Excerpt provided:
This morning Tegan got up early.  Well, it wasn’t exactly early.  It was 8:00.  But that’s early for her lately, because  she’s been staying up late, and sleeping in the next morning.  Which works out well for me, because it gives me plenty of time to work on my ever-growing to-do list before anyone gets up.  But this morning she got up at 8:00, and in her sleepy little stupor, immediately sprawled herself out on the couch.  I knew she was about to fall back to sleep, so I asked her if she wanted me to get her blanket.

“No,” she told me.  “Come back to bed with me.”  Her eyes were nearly closed already.

“You want to go back to bed?”

She nodded with her eyes closed.  “Yes, but I want you to come with me.  Come lay with me.”

I knew if I waited about 30 seconds before I got up that she would just fall back to sleep again on the couch.  I also knew that it was a moment I wouldn’t get back.

“Come lay with me.”

My first instinct was to grab my tablet (I’d been catching up on emails) so that I could use it in bed after she’d fallen asleep, but I knew she wouldn’t like that.

My daughter.

My need to do. all. the. things.

I acted before I could debate it.  I left my tablet on the couch, and walked her back to bed.  I tucked us both in, her little body happily curled against mine.  It was only a matter of minutes before she was asleep, her head heavy against my arm, her breathing deep and even.

Extracted data:
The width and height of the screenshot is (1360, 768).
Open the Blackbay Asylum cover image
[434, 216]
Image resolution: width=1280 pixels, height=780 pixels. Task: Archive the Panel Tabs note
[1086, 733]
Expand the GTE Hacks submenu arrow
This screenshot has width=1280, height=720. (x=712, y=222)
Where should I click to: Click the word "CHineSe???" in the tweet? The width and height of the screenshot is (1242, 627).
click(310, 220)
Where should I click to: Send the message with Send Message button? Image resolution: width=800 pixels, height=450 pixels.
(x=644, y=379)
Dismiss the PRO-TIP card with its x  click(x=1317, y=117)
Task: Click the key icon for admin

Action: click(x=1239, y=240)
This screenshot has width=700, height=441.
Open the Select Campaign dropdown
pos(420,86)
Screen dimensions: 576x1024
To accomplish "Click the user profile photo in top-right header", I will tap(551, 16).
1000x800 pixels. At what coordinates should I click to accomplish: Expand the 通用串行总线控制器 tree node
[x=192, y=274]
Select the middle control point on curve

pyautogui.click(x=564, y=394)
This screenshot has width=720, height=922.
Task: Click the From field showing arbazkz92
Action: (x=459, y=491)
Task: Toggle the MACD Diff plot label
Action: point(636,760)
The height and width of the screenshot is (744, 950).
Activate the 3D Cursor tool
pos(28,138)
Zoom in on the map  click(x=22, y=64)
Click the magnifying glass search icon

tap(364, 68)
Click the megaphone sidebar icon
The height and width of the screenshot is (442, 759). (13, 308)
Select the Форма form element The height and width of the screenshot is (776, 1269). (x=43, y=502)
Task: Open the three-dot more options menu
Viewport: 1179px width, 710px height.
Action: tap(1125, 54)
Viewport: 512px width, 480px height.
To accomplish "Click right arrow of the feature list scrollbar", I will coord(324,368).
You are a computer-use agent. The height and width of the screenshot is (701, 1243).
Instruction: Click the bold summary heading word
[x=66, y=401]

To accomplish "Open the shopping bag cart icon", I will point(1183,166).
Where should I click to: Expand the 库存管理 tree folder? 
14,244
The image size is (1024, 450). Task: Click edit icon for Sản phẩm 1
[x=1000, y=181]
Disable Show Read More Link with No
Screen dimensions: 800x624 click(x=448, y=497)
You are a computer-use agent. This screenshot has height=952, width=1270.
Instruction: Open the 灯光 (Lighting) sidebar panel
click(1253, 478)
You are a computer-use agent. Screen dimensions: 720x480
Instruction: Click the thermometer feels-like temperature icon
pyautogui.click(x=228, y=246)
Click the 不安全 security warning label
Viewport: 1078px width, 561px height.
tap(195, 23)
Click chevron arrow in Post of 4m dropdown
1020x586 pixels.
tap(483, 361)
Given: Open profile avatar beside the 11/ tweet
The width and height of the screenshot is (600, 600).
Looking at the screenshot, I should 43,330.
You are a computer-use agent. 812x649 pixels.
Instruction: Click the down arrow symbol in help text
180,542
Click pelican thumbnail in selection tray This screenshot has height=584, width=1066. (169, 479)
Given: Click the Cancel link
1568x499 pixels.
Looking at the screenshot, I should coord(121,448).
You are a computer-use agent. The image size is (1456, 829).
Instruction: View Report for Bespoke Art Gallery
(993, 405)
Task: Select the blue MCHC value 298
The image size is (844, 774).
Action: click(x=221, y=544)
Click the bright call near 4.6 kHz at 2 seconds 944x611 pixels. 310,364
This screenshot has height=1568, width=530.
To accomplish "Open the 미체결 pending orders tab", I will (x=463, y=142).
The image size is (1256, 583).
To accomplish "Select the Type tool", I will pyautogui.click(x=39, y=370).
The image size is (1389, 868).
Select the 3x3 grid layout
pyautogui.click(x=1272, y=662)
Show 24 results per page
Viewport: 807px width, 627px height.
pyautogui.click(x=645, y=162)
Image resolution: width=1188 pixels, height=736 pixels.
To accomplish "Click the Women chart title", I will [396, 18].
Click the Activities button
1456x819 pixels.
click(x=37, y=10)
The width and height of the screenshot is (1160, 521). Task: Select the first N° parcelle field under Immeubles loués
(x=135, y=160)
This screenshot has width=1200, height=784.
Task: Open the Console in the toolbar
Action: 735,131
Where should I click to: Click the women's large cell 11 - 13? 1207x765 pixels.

Tasks:
1/ Summarize the excerpt about Tegan's morning in two sentences.
2/ In the excerpt about Tegan's morning, what time did Tegan get up?
3/ Rewrite the excerpt about Tegan's morning starting with "I knew if I" and going on through "all. the. things.", changing "tablet" to "laptop".

Solutions to the exercise:
1/ Tegan got up at 8:00 one morning, sprawled out on the couch, and asked the narrator to come back to bed with her. Leaving the tablet on the couch, the narrator walked her back to bed, and within minutes she was asleep with her head against the narrator's arm.

2/ At 8:00.

3/
I knew if I waited about 30 seconds before I got up that she would just fall back to sleep again on the couch.  I also knew that it was a moment I wouldn’t get back.

“Come lay with me.”

My first instinct was to grab my laptop (I’d been catching up on emails) so that I could use it in bed after she’d fallen asleep, but I knew she wouldn’t like that.

My daughter.

My need to do. all. the. things.